Gruiten: Ein Treffen von Zeitzeugen

Schule: Die Schüler, die 1940 die ehemalige Volksschule in Gruiten besuchten, sehen sich wieder.

Gruiten. Sie waren 1940 - mitten im Zweiten Weltkrieg - die ersten, die in die damalige Volksschule in Gruiten eingeschult wurden. Jetzt wollen sich die ehemaligen Klassenkameraden von damals zum 70-jährigen Jubiläum wiedersehen. Am Donnerstag, 8.April, treffen sie sich im Hotel Haus Pook an der Osterholzer Straße.
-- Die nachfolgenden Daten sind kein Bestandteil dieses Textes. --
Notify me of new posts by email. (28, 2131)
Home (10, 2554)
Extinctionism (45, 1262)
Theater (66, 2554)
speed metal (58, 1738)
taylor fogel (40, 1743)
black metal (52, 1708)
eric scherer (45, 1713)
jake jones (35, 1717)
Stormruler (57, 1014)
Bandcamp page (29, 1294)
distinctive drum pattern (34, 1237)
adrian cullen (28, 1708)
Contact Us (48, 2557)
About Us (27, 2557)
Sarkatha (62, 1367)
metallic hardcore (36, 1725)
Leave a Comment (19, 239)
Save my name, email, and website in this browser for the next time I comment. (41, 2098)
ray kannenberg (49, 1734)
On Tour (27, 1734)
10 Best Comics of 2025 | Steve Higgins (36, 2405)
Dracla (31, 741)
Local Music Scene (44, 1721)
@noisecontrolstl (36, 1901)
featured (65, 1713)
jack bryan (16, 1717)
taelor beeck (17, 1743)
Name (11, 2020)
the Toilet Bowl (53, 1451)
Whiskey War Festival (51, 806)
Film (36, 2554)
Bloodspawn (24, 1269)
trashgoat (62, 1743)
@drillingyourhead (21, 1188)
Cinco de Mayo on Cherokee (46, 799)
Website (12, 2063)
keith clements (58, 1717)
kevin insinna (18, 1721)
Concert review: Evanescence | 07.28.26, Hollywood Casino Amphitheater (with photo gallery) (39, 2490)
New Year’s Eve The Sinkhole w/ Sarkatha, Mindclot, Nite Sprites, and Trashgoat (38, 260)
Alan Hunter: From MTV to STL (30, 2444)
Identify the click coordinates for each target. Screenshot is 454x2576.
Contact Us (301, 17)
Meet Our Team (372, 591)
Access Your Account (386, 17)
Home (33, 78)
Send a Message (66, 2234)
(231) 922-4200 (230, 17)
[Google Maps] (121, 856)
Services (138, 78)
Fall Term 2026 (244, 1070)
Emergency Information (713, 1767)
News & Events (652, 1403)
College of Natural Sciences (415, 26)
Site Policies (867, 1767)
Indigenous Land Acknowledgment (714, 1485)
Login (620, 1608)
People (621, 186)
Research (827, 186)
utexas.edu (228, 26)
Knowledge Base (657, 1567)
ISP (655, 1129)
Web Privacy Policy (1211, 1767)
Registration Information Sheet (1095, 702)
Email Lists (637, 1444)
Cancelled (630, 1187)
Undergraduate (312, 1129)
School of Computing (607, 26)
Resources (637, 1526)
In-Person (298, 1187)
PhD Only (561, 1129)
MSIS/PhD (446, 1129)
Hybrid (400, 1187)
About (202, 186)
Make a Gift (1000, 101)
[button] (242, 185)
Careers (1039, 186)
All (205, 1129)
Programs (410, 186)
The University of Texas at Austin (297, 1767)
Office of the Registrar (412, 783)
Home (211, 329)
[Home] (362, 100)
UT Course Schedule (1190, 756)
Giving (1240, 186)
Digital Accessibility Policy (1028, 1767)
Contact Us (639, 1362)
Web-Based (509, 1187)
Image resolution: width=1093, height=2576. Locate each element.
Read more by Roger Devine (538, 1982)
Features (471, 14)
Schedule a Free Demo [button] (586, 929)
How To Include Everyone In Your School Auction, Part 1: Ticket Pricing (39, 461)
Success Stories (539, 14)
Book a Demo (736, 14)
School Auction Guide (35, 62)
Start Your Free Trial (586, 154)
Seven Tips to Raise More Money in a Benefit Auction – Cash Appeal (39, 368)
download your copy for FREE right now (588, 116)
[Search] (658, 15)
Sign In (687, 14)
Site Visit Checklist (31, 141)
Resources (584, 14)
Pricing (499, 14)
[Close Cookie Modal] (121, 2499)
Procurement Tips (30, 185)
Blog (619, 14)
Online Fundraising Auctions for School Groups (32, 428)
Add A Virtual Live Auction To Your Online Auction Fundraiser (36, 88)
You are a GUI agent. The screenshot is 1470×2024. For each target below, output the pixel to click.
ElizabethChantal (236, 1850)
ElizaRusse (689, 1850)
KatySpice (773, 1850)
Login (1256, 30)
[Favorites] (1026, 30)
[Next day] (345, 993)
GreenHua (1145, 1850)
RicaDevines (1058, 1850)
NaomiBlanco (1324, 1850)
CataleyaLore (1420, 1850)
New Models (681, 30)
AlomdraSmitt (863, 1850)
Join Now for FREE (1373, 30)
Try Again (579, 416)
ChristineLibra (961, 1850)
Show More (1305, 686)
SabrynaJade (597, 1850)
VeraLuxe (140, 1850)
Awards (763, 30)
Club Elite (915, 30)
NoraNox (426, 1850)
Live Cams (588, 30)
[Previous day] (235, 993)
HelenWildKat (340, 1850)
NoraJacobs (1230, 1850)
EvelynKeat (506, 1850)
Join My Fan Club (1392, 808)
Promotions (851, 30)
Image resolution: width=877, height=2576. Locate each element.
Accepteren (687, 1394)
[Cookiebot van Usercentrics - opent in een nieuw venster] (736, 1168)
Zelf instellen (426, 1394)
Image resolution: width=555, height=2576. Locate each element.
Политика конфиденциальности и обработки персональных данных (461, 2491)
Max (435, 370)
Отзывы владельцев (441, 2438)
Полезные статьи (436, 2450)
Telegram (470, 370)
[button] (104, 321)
"Ein Treffen nach 70 Jahren dürfte nicht alltäglich sein", sagt Udo Koch-Mehrin, einer der Schüler von damals, der heute in Velbert lebt. Von den etwa 50Mädchen und Jungen, die mit ihm zur Schule gegangen sind, lebt heute nur noch knapp die Hälfte. Zu dem Treffen nach Ostern haben aber immerhin schon 14Frauen und Männer zugesagt.

"Wir, die wir den Geburtsjahrgängen 1933/34 angehören und unsere Einschulung zu Beginn des Kriegs erlebt haben, gehören vermutlich mit zur letzten Generation von Zeitzeugen, die sowohl noch das Terrorregime des NS-Staats als Kinder miterlebt, aber auch in den verschiedensten Funktionen aus Überzeugung am Aufbau unseres demokratischen Rechtsstaates mitgewirkt haben", sagt Koch-Mehrin, Onkel der FDP-Europa-Abgeordneten.

Unter anderem sei ihnen der Bombenangriff auf die Bahnstrecke Vohwinkel-Gruiten in der Neujahrsnacht 1944, in der es auch in Gruiten Tote und Zerstörung gegeben hat, noch sehr in Erinnerung.

Udo Koch-Mehrin erinnert sich mit Hilfe des Klassenbildes aus dem drittenSchuljahr an einige seiner Mitschüler und an Klassenlehrerin Maria Büchter. Er selbst ist der Junge, der in der obersten Reihe auf der rechten Seite in der Mitte steht.

Sein Vater war damals Pfarrer der evangelisch-reformierten Gemeinde in Gruiten und wurde als Pfarrer der Bekennenden Kirche unter anderem von der Gestapo scharf beobachtet. Von der Rheinischen Landeskirche, die damals von den Deutschen Christen, einer rassistischen, antisemitischen und am Führerprinzip orientierten Strömung im deutschen Protestantismus geprägt war, wurde er wegen seiner Weigerung, den Eid auf den "Führer" zu leisten, in den Wartestand versetzt und konnte so nicht gewählt werden, sagte Koch-Mehrin.

Das Mädchen, das unmittelbar vor der Lehrerin Maria Büchter steht, ist ihre Nichte Renate Büchter, die laut Koch-Mehrin noch heute in Gruiten lebt. Der Junge links neben Maria Büchter mit den dunklen Haaren sei Oskar Wenzel, so Koch-Mehrin Sohn eines jüdischen Vaters, der Offizier im Ersten Weltkrieg war, und einer deutschen Mutter. "Die Familie Wenzel hatte es in der NS-Zeit wegen der NS-Gesetze durch die Behörden sehr schwer", sagt Koch-Mehrin. Vermutlich nur, weil sie einen "kriegswichtigen" landwirtschaftlichen Betrieb unterhielt, habe die Familie die Zeit überstanden.

Koch-Mehrin: "Oskar ist nach dem Krieg nach Australien ausgewandert und hat mit seiner deutschen Heimat dem Vernehmen nach vollständig gebrochen."